If you can get the economy moving by getting people spending their money again then it is a windfall of revenue and the picture wouldn't look nearly as bleak. I'm looking at, you know, interest rates on government bonds are kind of ridiculously low right now, which to me says if you have a demand crisis and you have the nonexistent interest rates, isn't this the time for government to spend more money and not to be worrying in the immediate short term about deficit but to be stimulating the economy through spending so you get demand up and you get spending going again and get revenue coming in.
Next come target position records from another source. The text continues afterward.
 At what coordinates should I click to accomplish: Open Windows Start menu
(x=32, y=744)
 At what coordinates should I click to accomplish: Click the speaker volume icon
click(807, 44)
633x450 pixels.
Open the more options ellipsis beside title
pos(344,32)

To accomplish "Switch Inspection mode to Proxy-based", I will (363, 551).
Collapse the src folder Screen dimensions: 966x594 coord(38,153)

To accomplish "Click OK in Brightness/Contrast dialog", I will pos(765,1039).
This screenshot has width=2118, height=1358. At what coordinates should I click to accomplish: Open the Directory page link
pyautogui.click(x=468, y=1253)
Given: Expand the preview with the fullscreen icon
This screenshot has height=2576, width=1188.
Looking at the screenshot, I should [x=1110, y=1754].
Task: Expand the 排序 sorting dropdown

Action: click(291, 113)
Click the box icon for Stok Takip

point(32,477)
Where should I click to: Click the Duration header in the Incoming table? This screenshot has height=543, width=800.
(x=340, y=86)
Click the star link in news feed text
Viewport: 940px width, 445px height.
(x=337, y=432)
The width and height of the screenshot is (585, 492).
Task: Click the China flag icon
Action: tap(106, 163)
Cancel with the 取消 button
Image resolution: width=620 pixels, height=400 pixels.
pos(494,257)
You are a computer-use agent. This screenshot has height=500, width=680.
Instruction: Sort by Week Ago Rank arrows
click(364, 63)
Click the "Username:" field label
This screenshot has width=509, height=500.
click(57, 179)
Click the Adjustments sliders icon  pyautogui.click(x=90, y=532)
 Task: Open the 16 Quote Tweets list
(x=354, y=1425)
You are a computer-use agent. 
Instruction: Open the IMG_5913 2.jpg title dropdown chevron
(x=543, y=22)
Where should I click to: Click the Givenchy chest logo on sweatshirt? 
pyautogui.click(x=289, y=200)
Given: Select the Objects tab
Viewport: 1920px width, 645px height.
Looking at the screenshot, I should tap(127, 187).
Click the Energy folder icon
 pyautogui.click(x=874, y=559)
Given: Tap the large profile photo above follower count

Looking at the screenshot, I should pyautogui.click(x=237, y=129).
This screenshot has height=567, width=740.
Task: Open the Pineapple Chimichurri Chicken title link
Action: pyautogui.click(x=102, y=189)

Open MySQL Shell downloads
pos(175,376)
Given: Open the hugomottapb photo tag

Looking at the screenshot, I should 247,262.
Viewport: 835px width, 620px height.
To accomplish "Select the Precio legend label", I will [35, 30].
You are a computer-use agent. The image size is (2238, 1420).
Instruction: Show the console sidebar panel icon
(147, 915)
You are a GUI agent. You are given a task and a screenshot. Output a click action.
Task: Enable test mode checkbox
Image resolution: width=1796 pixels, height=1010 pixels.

WALKER: We have a short term problem and structural problem and we need to deal with both. The short term we need to get economic growth up. We have to deal with our unemployment and underemployment challenges. Yes, that can justify additional target investment that are effectively implemented, even if they exacerbate the deficit in the short term as long as they are coupled with a clear credible concrete and enforceable plan to deal with the large and growing structural deficit that lie ahead driven by demographics and healthcare costs. By the way, in comparable full and fair accounting, there is only one country in Europe that has higher total government debt to GDP than we do, that's Greece, and we don't want it follow their example.
This is a really easy way to know someone is trying to sell you rotten fish: They compare us to Greece.